> _Task prompt_
Repeat the records exactly as given. Do not include the pictures.

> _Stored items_
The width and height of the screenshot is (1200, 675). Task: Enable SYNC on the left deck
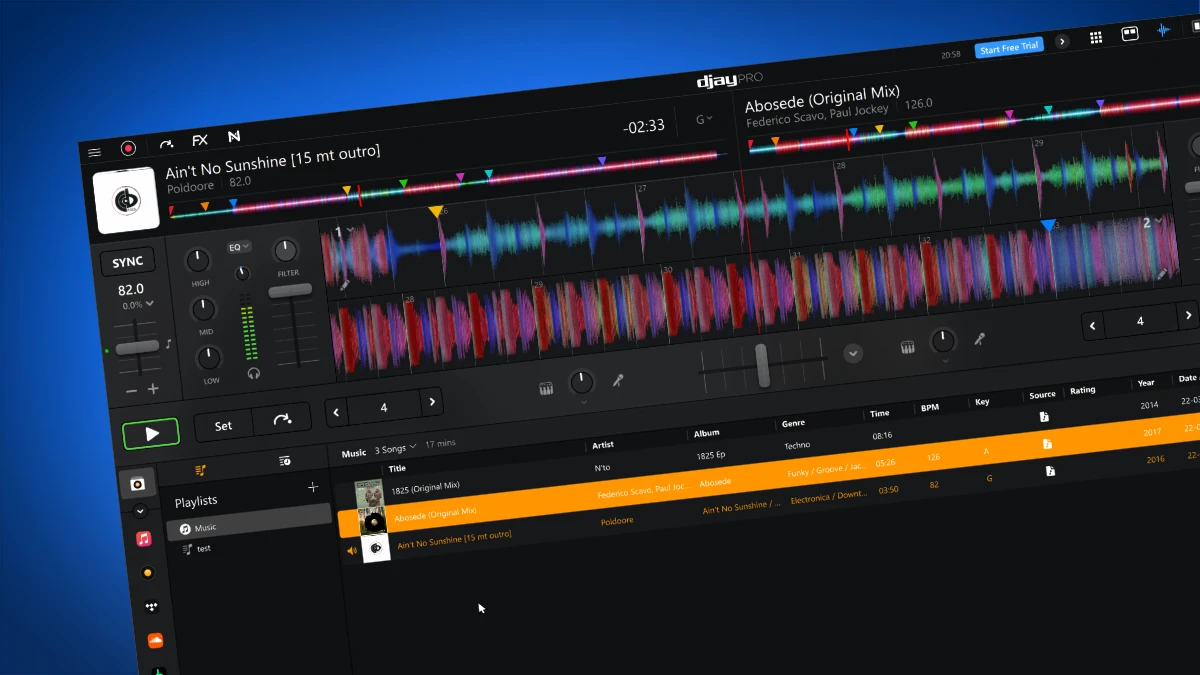127,261
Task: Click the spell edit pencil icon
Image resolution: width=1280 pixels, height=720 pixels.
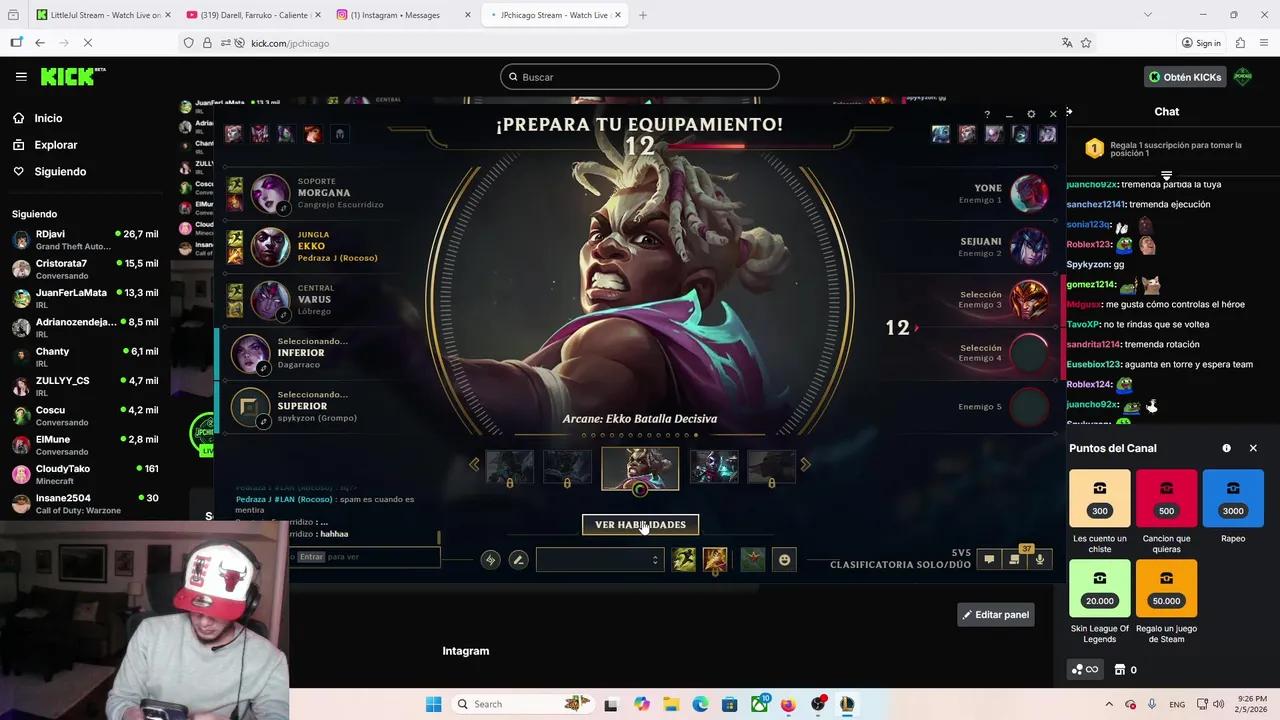Action: [x=518, y=559]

> _Task answer_
The width and height of the screenshot is (1200, 675). Task: Enable SYNC on the left deck
127,261
Task: Click the spell edit pencil icon
Image resolution: width=1280 pixels, height=720 pixels.
Action: [x=518, y=559]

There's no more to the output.